Pour voir les larves à l’œuvre, j’ai détruit plusieurs fois diverses portions de leur demeure. Elle se sont toujours mises au moment même à réparer les brèches. J’ai souvent ouvert le fond d’un tube glaireux. Le tube s’affaisse alors immédiatement ; la larve se dirige vers la brèche, porte rapidement la tête dans tous les sens, et le tube se relève presque aussitôt : en un instant tout est réparé. Il en est de même quand on ouvre le tube dans sa longueur : on voit la larve exécuter aussitôt une série de mouvements, portant sa tête de droite à gauche et de gauche à droite, et les deux bords de la fente se trouvent bientôt réunis.
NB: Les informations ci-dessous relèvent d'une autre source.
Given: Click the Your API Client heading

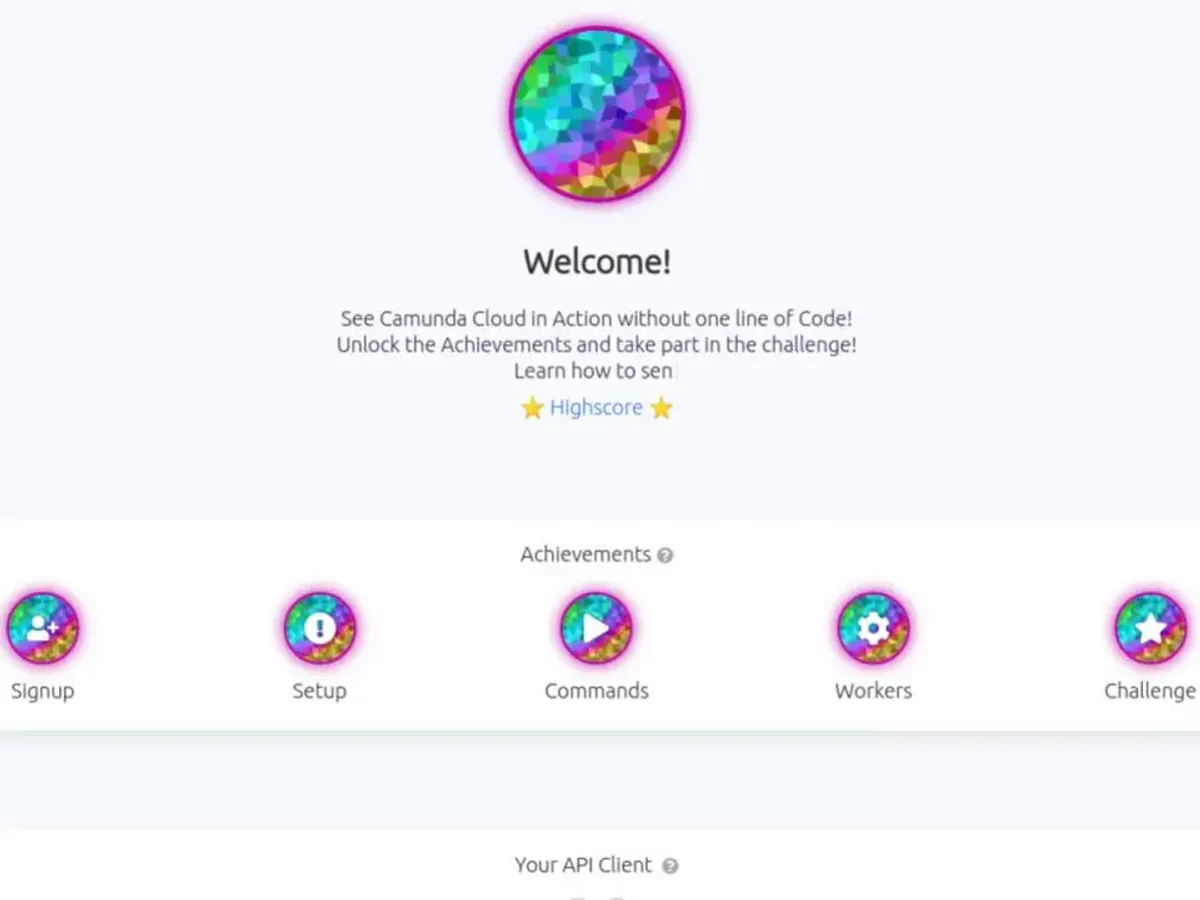Looking at the screenshot, I should pyautogui.click(x=583, y=865).
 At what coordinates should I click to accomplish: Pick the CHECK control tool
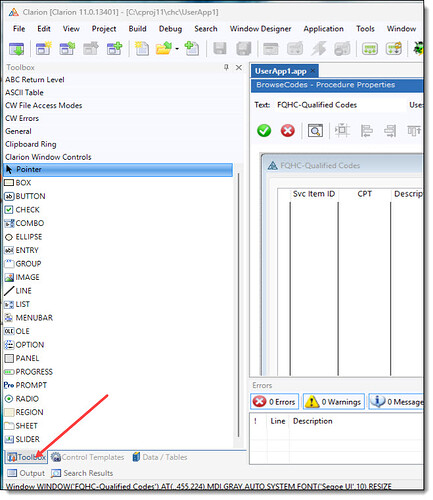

Si l’on détruit complètement l’abri d’une larve, elle cherche à s’établir ailleurs. On en voit toujours quelques-unes hors des tubes, en quête d’une place convenable pour leur demeure. Elles s’en vont évitant les courants d’eau, qui les entraîneraient infailliblement. Elles tâtonnent longtemps avant de se décider. J’en ai vu seulement quelques-unes prendre leur résolution et s’établir définitivement. Une entre autres, rencontrant une espèce de gouttière formée par un fragment de tube incrusté, commença par le déblayer des débris de tuf qui l’encombraient, puis se mit à filer. Elle assura d’abord le fond de sa future demeure au moyen d’une cloison transversale ; puis, jetant ses fils d’un bord de la gouttière à l’autre, elle établit au –dessus une voûte qui compléta son abri. En une heure de travail, le tube ainsi construit avait un centimètre de long. Toutes les larves ne sont pas aussi laborieuses ; il en est qui, avant de travailler pour leur compte, cherchent à s’emparer de l’œuvre des autres. J’en ai vu plusieurs essayer de s’introduire par la violence dans les abris de leur voisines J’avais un jour détruit complètement un tube, pour forcer la larve qui l’occupait à travailler sous mes yeux. Chassée de son abri, elle court çà et là pendant dix minutes, puis elle s’engage au milieu d’un amas de tube, et, avisant l’extrémité inférieure de l’un d’eux encore parfaitement transparent, elle le déchire largement d’un coup de mandibule. Le propriétaire de la demeure ainsi menacée accourt immédiatement sur la brêche, il écarte l’ennemi à coup de mâchoires et le repousse après un combat d’une minute ; puis, sans perdre de temps, il se hâte de réparer les dommages. L’assaillant revint deux fois à la charge, mais il ne parvint pas même à attaquer les parois, et s’éloigna enfin pour se perdre dans un autre amas de tubes.